_Data extracted from a collection_.

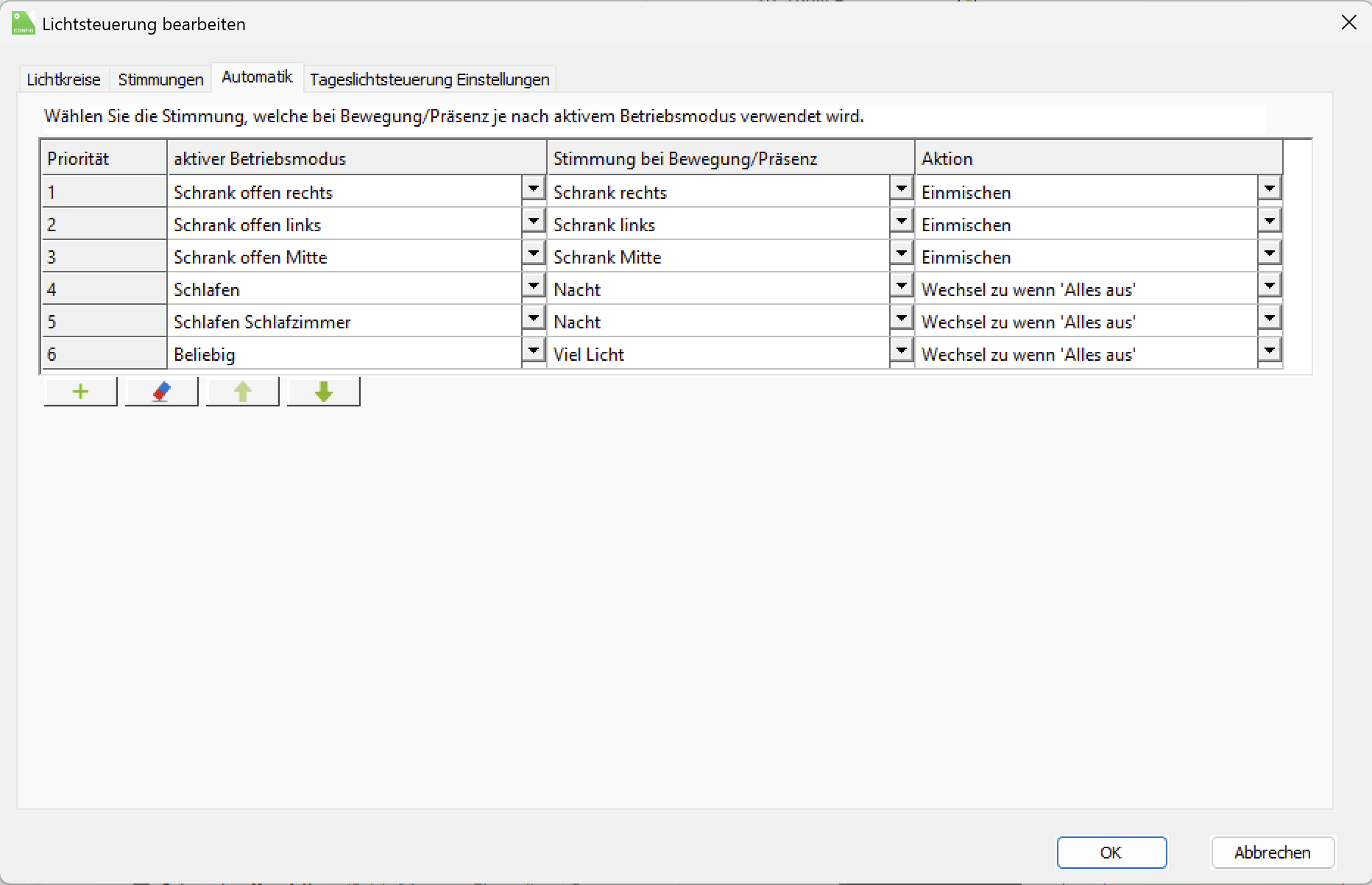The height and width of the screenshot is (885, 1372).
Task: Click the green plus add row icon
Action: point(81,392)
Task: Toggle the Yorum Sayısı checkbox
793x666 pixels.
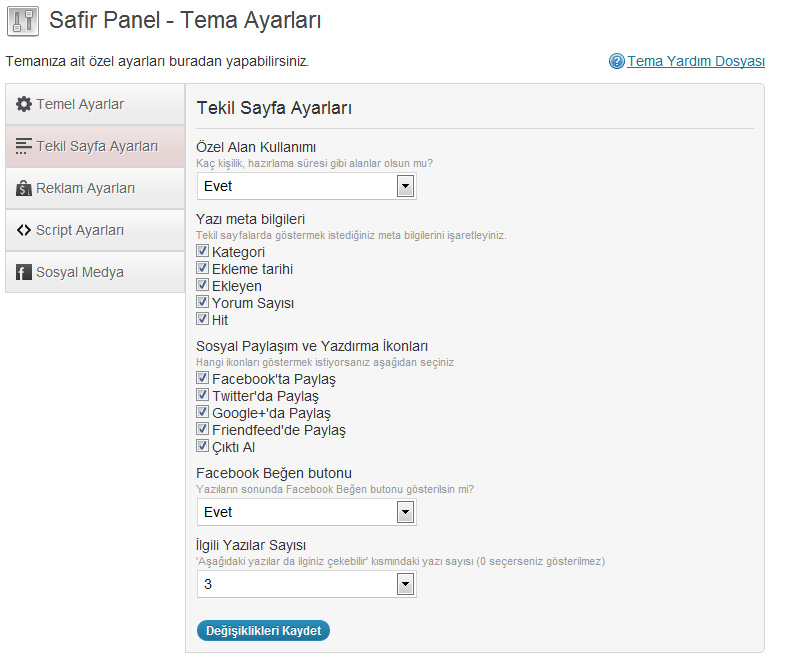Action: (x=202, y=302)
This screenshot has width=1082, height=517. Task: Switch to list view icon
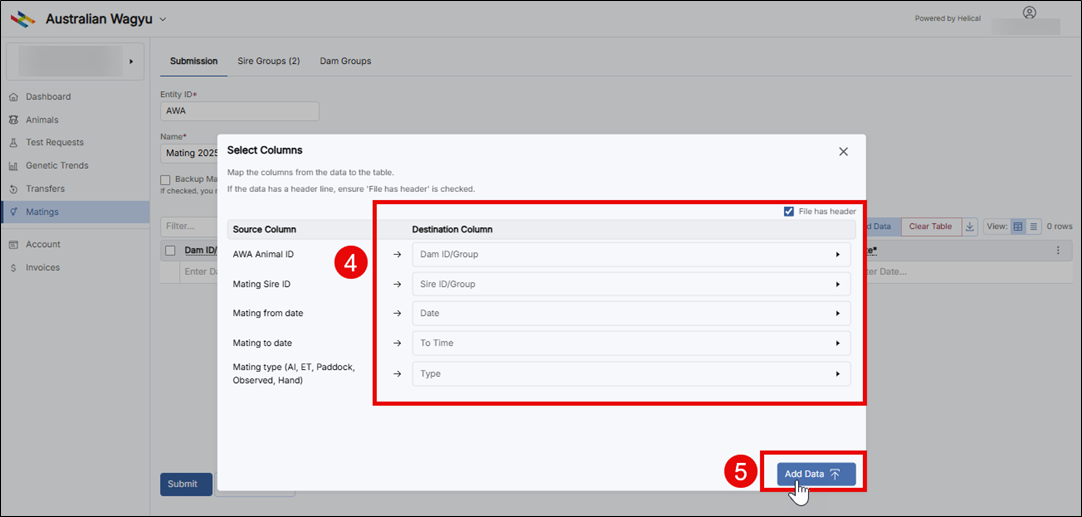tap(1034, 226)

_EXERCISE BRIEF_.
Reproduce exactly, with nothing added, the lines from the line with "793x666 pixels." through the end of the entries above; pictures are to be left out.

_WORKED SOLUTION_.
793x666 pixels.
Action: (x=202, y=302)
This screenshot has width=1082, height=517. Task: Switch to list view icon
tap(1034, 226)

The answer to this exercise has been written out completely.